After a SGI discussion meeting or reading a Joanna Macy book, it is easy for me to feel confident about my ability to plunge into a difficult conversation and listen to another person with deep respect for them and their opinion. However, more often than not during such a conversation, I feel not the fire of compassion but instead the fire of anger and impatience. Conversations with family members who deny the reality and seriousness of climate change come to mind. I can enter their homes full of resolve to have a productive conversation in which I share facts with compassion, but I usually end up leaving drained and frustrated from my inability to get any minds to change. Their stubbornness undermines my ability to feel compassion for them in those moments.
Anger and impatience stem from my lesser self. They are a product of ego and the desire to prove not only my worthiness, but my superiority. The desire to change someone's mind also originates in ego. My greater self recognizes anger and impatience for what they are and does not wish to cultivate them.
Beliefs are deeply rooted and become cherished, integral parts of our self-identities. People tend to fiercely guard their beliefs, and when they are challenged, a shield of rejection is raised. We simply don't want to hear opposing viewpoints or even facts to erode our cherished beliefs for fear that the foundation we have built ourselves on will crumble.

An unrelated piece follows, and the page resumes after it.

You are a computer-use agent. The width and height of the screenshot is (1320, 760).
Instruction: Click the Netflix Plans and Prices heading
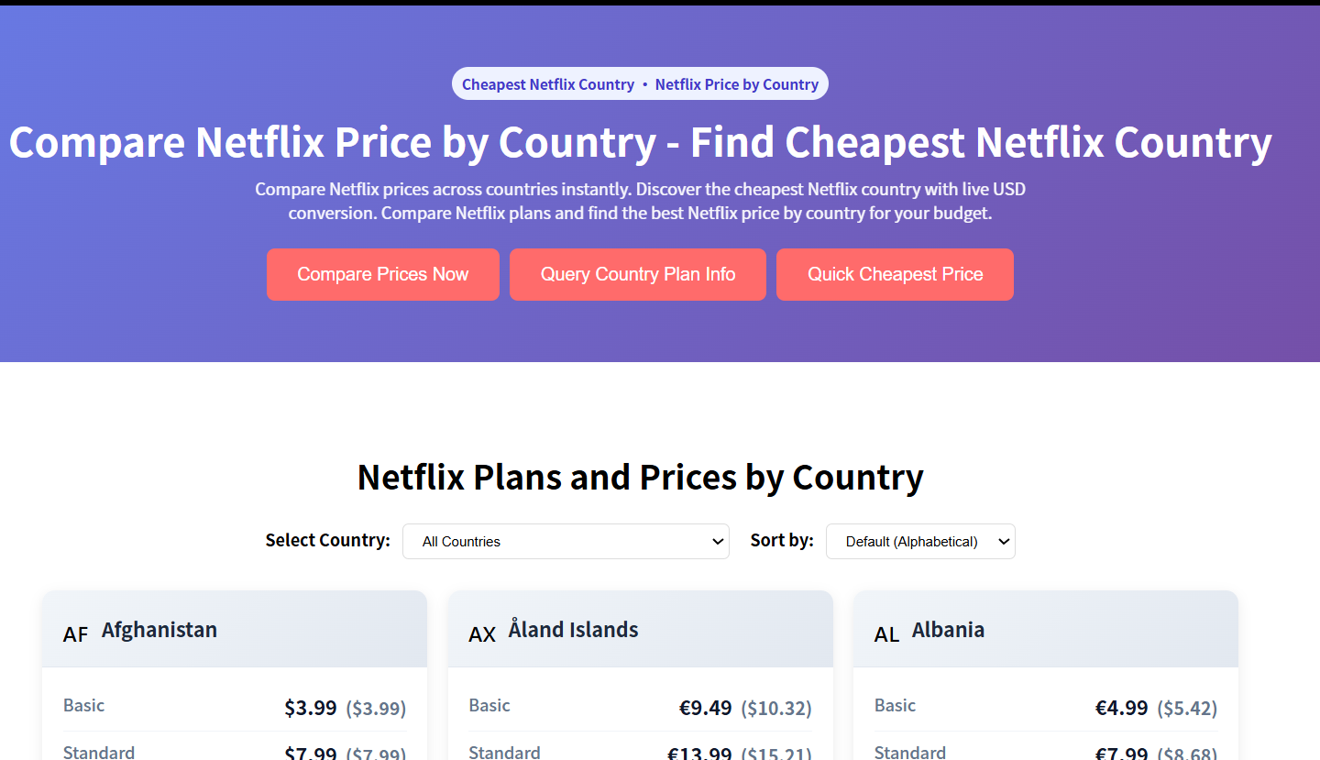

But what if we could understand that our beliefs should not be our foundation? Our obligations to each other should be our foundation. Without respect for one another, without hearing each other out, without having compassion for our neighbors, we don't have a civilized society. We will be quick to destroy each other if we are not willing to listen to one another.
It is not easy. It will take time. It will take patience. But it is a challenge worth undertaking. Can we love our crooked neighbors with our crooked hearts? Can I recognize that my conservative uncle has his head up his ass, but he is not unreachable? There is a darkness in the human heart that is uncomfortable to acknowledge— a part that needs healing. It exists in all of us. What if we treated earnest, compassionate, yet difficult dialogue not as a chore, but as an opportunity to practice the one thing that will ensure the continuation of our species?